• [Task statement]:
Pick up the forum post about TIME_WAIT assassination and FTP port reuse from the point where it stops, and carry it on.

# TIME_WAIT Assassination in FreeBSD?



## Petz (Sep 2, 2011)

Hi All,

In my day to day work I have just run into a particular issue. Given it is at the foundations of the TCP stack I am obviously out of my depth here. I would like to know if anyone can tell me.

1. The best or most correct solution to my problem (this is not a FreeBSD related question)? Do I need TIME_WAIT assasination? Or a better port randomisation algorithm? Is it a problem with the Windows OS?
2. Is this even a problem in the FTP stack? Is it just bad design in active mode FTP? Will other protocols be impacted (a big concern of mine)?
3. Does FreeBSD handle this situation? How.

MY PROBLEM
-------------------------------------------------
We have an AIX system which performs a number of FTP (active mode) mget & mdelete operations against a Windows 2003 R2 SP2 x64 FTP server(IIS). This all worked fine until we upgraded the AIX system from 5.3 TL8 to 6.1 TL6.

When we did this, FTP would now hang forever for no apparent reason. However we found that two things had happened which had caused this. The first item revealed the second (bug).

1. As of AIX 6.1 TL6 & AIX 7.1. Ephemeral port allocation by the TCP/IP stack is now random instead of linear (for security). See ---> IBM IZ73313: TCP/IP VULNERABILITY PROTECTION PHASE 1

2. AIX FTP implementation was busted. Fixes provided by IBM to retry operation for default 90 seconds on receipt of FTP response 425 & then continue on if it still gets no incoming connection on PORT provided to server.

So now that we have the FTP fixes for item 2.(above). Everything works you ask? Well kind of. FTP no longer hangs which is good. But we still see problems when AIX decides to use the same Ephemeral in close succession.

For example.
Step 1. AIX client sends FTP server request for data connection on port 38672.
Step 2. Windows FTP server opens data link to 38672, Does it's business & closes the connections. This leaves the socket/port on AIX in the CLOSED state. However the windows server the port is held in TIME_WAIT state for 2MSL(default 120 minimum configurable 30).
Step 3. AIX client sends FTP server another request for data connection on port 38672 (reusable as it was CLOSED). Windows server responds with 425 because the port can not be used. It is still in TIME_WAIT and is likely going to stay in that state longer then 90 seconds (default period FTP is retying for).

The only thing I can find that would seem to address this circumstance is 
RFC1122 TCP TIME_WAIT Assassination

But it seems to have reported issues
RFC1337 TIME-WAIT Assassination Hazards in TCP
and here
IETF Internet Draft - Problems with TCP Connections Terminated by RSTs or Timer            
draft-heavens-problems-rsts-00.txt - Ian Heavens - July 1995

I'm not sure how keen IBM is to change there TCP stack for a small fry like me. They seem to be wanting me to just reduce the 2MSL on the windows side. But I don't like this because
1. I will still have a delay sometimes, from 0-30 seconds (minimum 2MSL for Windows OS).

• [Rows]:
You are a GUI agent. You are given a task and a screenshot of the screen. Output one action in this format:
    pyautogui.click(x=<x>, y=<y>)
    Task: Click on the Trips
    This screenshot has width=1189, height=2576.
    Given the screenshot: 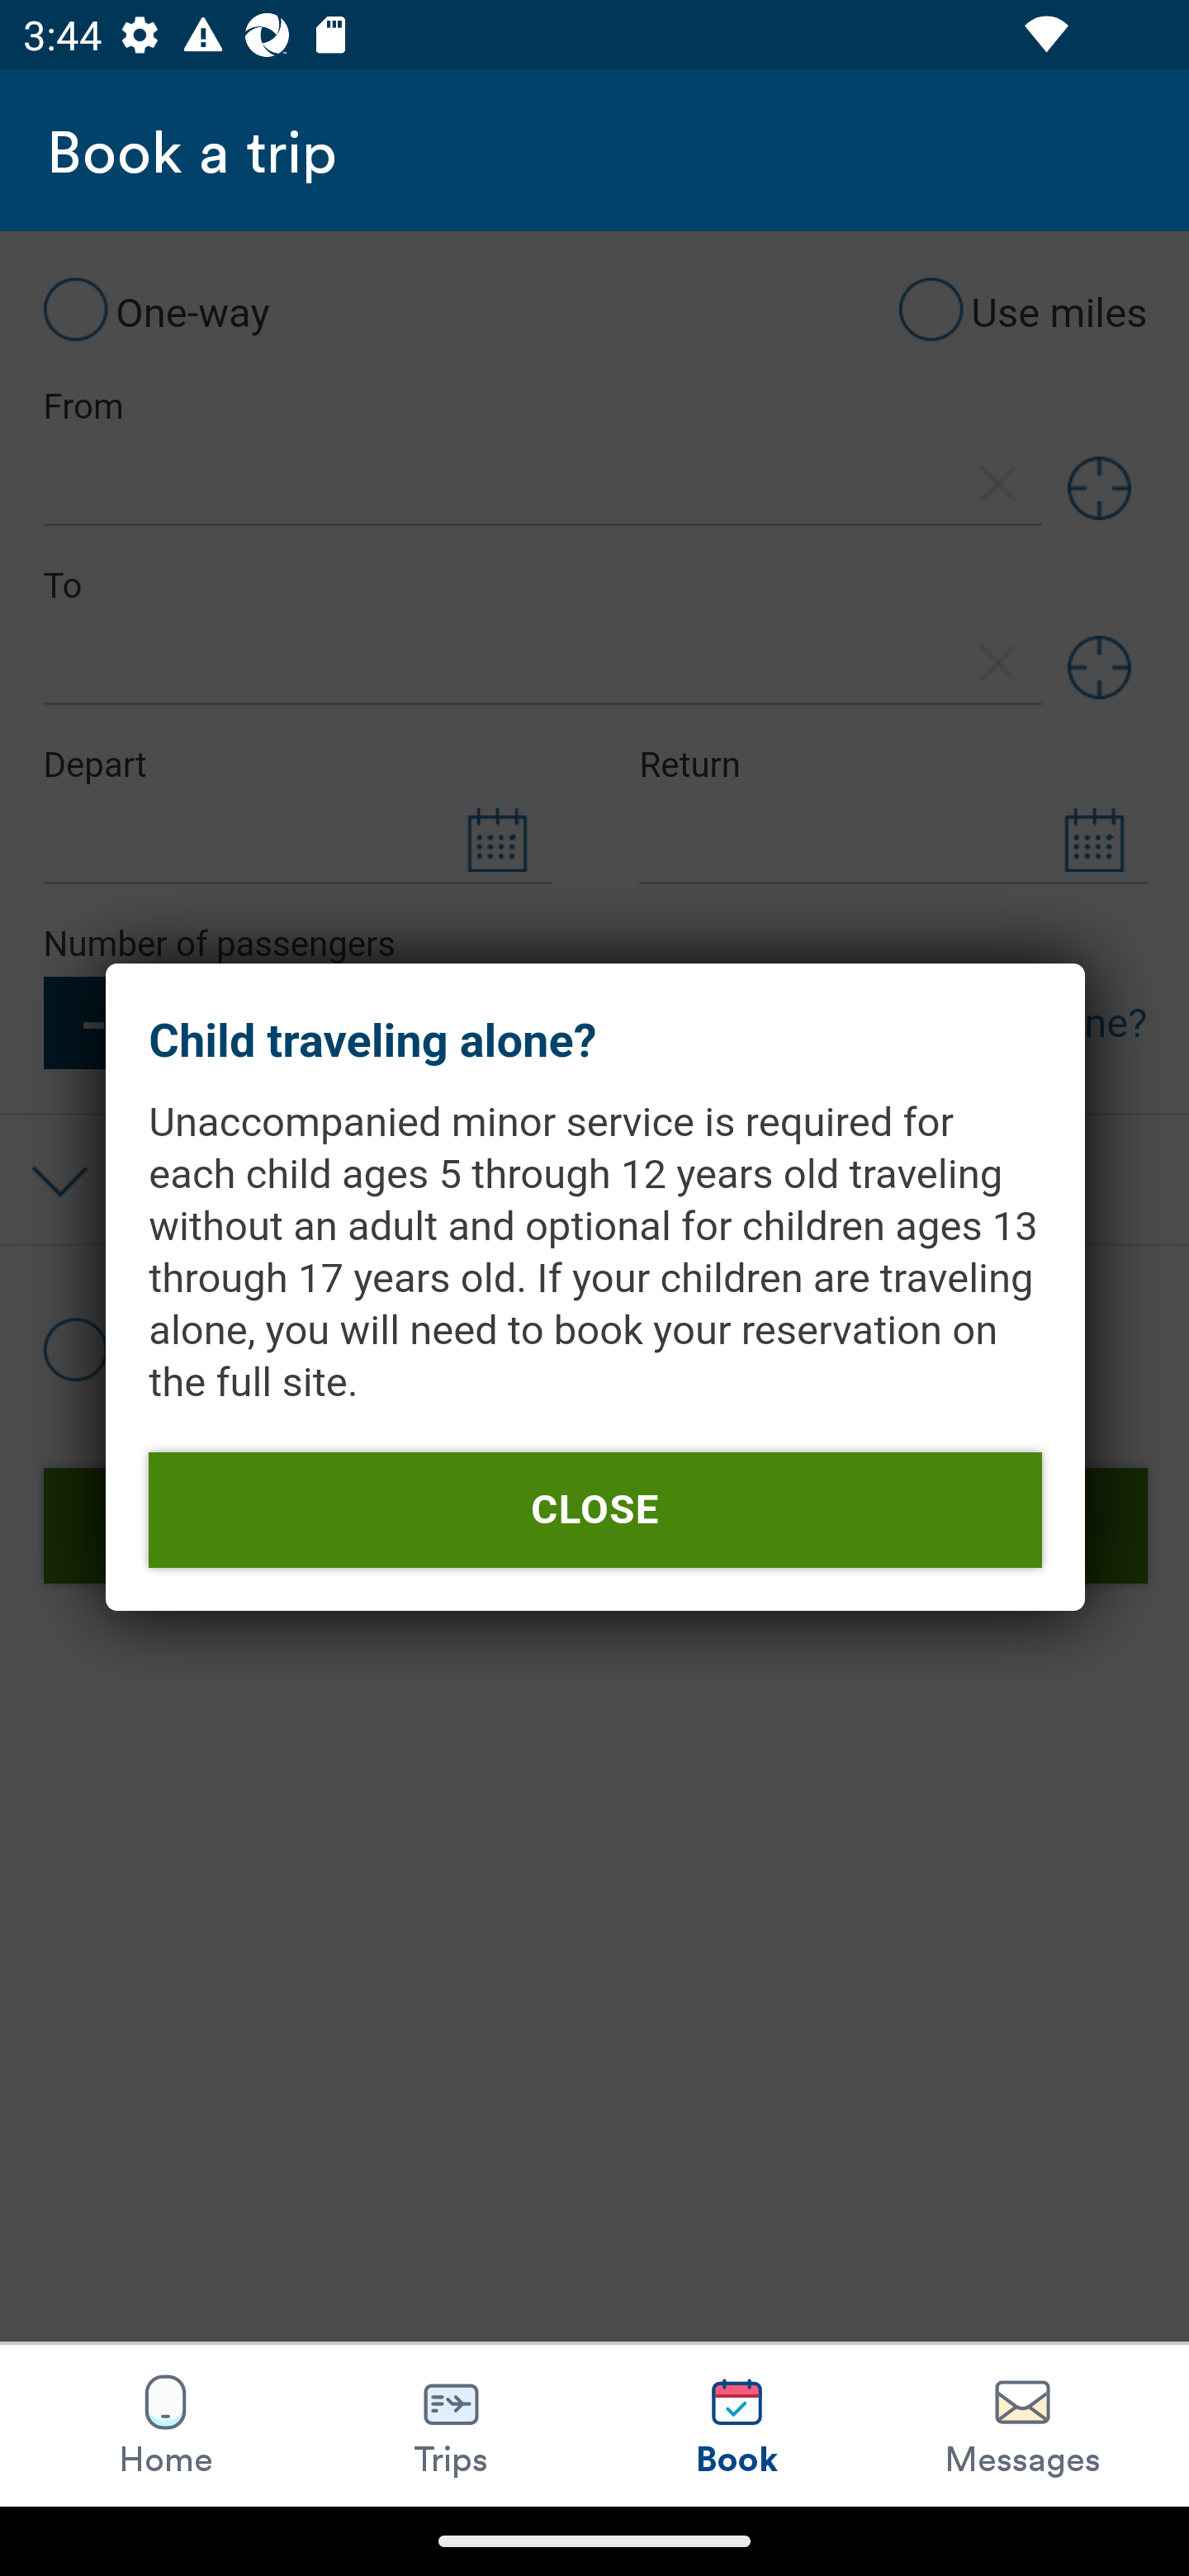 What is the action you would take?
    pyautogui.click(x=452, y=2425)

• [Final answer]:
2. I don't know if other protocols will be or are being impacted.

**EDIT**
This looks interesting too.
RFC 6056 - Recommendations for Transport-Protocol Port Randomization
I was initially thinking along the same lines, why go to the trouble of assasination if you can just avoid it. Perhaps the randomisation algorithm IBM are using could be better. I have no idea what they do though. I do know though that our server is not busy(heaps of free ports) and the ports seem to get re-used quickly!!

Mailing List post here


----------



## Sylgeist (Sep 7, 2011)

I'm curious what you find out about this. I know this is off topic, but we have run into a number of strange behaviors in AIX 6.1 TL6 specifically SP4. We just migrated to FreeBSD for our SFTP service and luckily we have not run into the issues you are describing, but most of the client machines are still on AIX 5.3.

Is it possible for you to switch over to passive FTP on your systems? That might avoid the problem instead of getting IBM to deal with it.


----------



## Petz (Sep 8, 2011)

Sylgeist said:
			
		

> I'm curious what you find out about this. I know this is off topic, but we have run into a number of strange behaviors in AIX 6.1 TL6 specifically SP4. We just migrated to FreeBSD for our SFTP service and luckily we have not run into the issues you are describing, but most of the client machines are still on AIX 5.3.
> 
> Is it possible for you to switch over to passive FTP on your systems? That might avoid the problem instead of getting IBM to deal with it.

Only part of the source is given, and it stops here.